▶ TEXT SHOWN:
Restaurant information
- Established: November 2015
- Owner: Moby
- Food type: Organic, vegan food
- Location: 2870 Rowena Avenue, Los Angeles, California, 90039, United States
- Coordinates: 34°06′28″N 118°16′00″W﻿ / ﻿34.10775°N 118.26679°W
- Website: www.littlepinerestaurant.com

= Little Pine (restaurant) =

Defunct restaurant in Los Angeles, California, U.S.

Little Pine was a fine-dining vegan bistro located in the Silver Lake neighborhood of Los Angeles, California. It was founded by electronic musician and animal rights activist Moby. In July 2020, local plant-based investors took over operations of the restaurant. The restaurant served organic, vegan, Mediterranean-inspired dishes and has a retail section with art and books, curated by Moby himself. Moby's vision was to create a space that includes various aspects of society that he cares about. The restaurant closed down in December 2022.

==History==
Little Pine opened on November 19, 2015 and was located in the Silver Lake neighborhood of Los Angeles, California. Original plans for the restaurant to open in the summer of 2015 were delayed. Moby opened the restaurant to create a space that encompasses various matters that he cares about, such as veganism, organic food, community, architecture and design. Moby has stated that Little Pine was created to provide a "... compelling representation of veganism" and to provide a space as "... an extension of our neighborhood and community."

The restaurant's decor had chandeliers and artistic murals created by various local artists, and photographic works of nature created by Moby. The general decor was designed by interior designer Tatum Kendrick. Little Pine was located in an Art Deco-style building that was built in the 1940s. The restaurant has 58 seats. Moby did not allow his own music to be played in the restaurant, and had been a vegan for 28 years when the restaurant opened.

In April 2020, Little Pine announced an indefinite hiatus amid COVID-19. Shortly after, local news outlets began reporting grievances by former employees. Moby addressed the controversy around the restaurant's closing by saying, "I fully accept that the shut down could’ve been handled much better, and for that I take responsibility, and again apologize.”

Little Pine announced plans in March 2022 to reopen in the near future as a for-profit restaurant.

==Fare==
Little Pine purveyed all plant-based, vegan dishes influenced by Mediterranean cuisine and influences of the cuisine, such as Italian, Spanish and French cuisines, as well as minor aspects of North African cuisine. Brunch dishes included French toast, lemon pancakes and biscuits and gravy. Entrée dishes included stuffed pasta shells, panko crusted piccata, and a Parmesan spinach crêpe, among others. Organic wine, various beers, tea and coffee were are also served, as well as almond milk. Food ingredients were sourced locally whenever possible.

==Reception==
Food Network named it one of the top 20 vegan restaurants in the United States.

In 2016, Little Pine was awarded the Restaurant of the Year by VegNews.

(Dataset entries)
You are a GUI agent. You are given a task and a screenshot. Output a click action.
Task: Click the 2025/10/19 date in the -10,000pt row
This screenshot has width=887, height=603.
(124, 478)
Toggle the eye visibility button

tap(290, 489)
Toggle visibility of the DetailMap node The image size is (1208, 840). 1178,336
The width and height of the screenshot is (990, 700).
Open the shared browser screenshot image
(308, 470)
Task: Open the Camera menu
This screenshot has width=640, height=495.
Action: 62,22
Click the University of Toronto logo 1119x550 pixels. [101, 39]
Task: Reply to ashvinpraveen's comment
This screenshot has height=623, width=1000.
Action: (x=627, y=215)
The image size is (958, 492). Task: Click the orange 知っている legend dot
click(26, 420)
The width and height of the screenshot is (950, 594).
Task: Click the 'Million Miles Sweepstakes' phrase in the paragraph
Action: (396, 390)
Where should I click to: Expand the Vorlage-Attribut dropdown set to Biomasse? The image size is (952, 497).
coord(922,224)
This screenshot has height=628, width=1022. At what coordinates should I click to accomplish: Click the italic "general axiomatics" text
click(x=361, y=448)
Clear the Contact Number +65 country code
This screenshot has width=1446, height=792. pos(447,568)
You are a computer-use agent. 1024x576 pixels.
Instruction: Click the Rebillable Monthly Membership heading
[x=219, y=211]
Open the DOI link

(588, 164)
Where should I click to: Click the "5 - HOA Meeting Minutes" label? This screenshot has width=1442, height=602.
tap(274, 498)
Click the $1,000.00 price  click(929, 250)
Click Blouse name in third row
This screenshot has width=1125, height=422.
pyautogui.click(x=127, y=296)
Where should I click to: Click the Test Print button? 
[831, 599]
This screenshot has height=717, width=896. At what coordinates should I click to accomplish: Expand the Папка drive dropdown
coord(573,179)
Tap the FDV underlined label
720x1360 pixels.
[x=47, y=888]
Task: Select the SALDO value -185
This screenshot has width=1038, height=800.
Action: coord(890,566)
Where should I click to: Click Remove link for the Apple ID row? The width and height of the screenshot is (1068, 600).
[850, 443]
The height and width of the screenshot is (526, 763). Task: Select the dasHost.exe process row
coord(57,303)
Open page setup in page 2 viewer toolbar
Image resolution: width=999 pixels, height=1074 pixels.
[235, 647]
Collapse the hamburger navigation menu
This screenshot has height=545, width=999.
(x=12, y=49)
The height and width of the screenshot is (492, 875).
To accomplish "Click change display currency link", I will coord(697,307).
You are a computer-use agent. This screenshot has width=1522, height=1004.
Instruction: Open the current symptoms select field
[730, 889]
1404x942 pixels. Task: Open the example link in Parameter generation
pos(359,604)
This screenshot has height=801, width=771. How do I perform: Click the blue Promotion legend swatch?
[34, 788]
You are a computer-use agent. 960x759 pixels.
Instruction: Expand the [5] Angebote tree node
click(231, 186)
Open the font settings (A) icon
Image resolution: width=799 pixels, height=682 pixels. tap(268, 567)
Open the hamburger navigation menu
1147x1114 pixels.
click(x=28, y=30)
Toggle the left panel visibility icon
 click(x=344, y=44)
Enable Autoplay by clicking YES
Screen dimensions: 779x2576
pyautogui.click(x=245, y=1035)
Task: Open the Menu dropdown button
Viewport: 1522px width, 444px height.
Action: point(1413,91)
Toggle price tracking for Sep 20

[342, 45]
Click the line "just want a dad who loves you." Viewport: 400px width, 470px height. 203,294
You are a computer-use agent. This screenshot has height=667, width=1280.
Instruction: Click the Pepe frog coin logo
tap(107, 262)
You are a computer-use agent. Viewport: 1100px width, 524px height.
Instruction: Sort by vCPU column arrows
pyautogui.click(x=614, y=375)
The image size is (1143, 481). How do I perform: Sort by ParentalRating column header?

▶ WHAT YOU HAVE TO DO: In the text about Little Pine, who designed the restaurant's general decor?

▶ SOLUTION BELOW: Interior designer Tatum Kendrick